Nigeria’s cash circulating outside the banking system climbs to an unprecedented N4.2 trillion as of October 2024, reflecting a surge in cash dependency despite efforts to limit liquidity. This milestone highlights a shift from digital payments, largely attributed to the reversal of stringent cash policies introduced in early 2023.
The latest data from the Central Bank of Nigeria (CBN) reveals that cash outside banks has increased from a low of N792 billion in January 2023—when new naira notes were rolled out—to the current record high. Currency circulation has also grown, with N4.5 trillion in October 2024 compared to N4.3 trillion in September.
While overall money supply slightly declines to N107.6 trillion in October from N109.4 trillion in September, the significant rise in unbanked cash suggests continued reliance on physical currency in everyday transactions.
Despite the Central Bank’s tighter monetary controls, including raising the Cash Reserve Ratio (CRR) for banks in September 2024, these measures appear ineffective in curbing cash flow. The increase in cash availability indicates systemic challenges in implementing monetary policies to control liquidity effectively.
As ATMs across the country continue to struggle with cash shortages, Nigerians increasingly depend on Point of Sale (POS) operators for withdrawals. These operators charge fees as high as 5% to 10%, placing a financial burden on consumers.
Frequent complaints suggest collusion between banks and POS operators, as many banks prioritize supplying cash to POS terminals over ATM machines. This practice has led to public frustration, with calls for regulators to address unfair practices and ensure equal access to cash services.

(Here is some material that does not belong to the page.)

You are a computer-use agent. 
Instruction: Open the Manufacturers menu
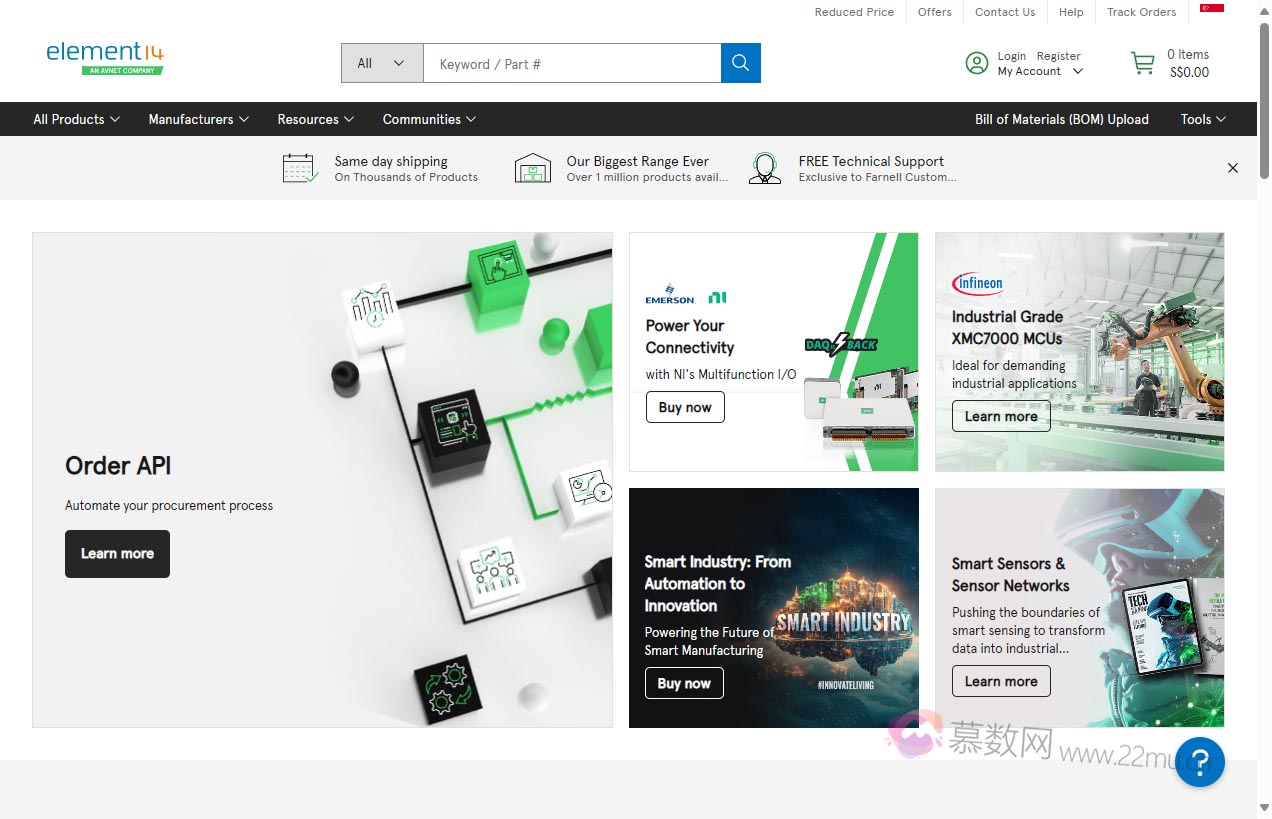198,119
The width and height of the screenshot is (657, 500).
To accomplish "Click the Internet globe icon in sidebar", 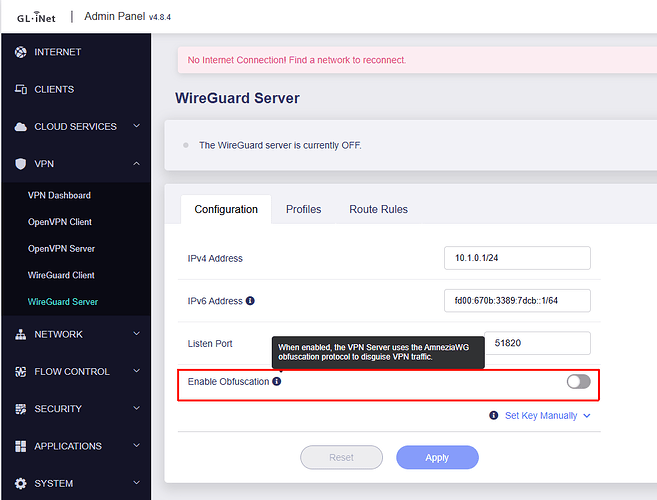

The growing cash circulation outside banks signals a dependency on physical currency, which may counter efforts to modernize financial systems and digitize payments. Additionally, large volumes of unbanked cash circulating in the economy risk exacerbating inflationary pressures.
To address these concerns, experts emphasize the need for stricter regulations, equitable cash distribution strategies, and improved ATM services to ease public dissatisfaction and align with broader economic goals.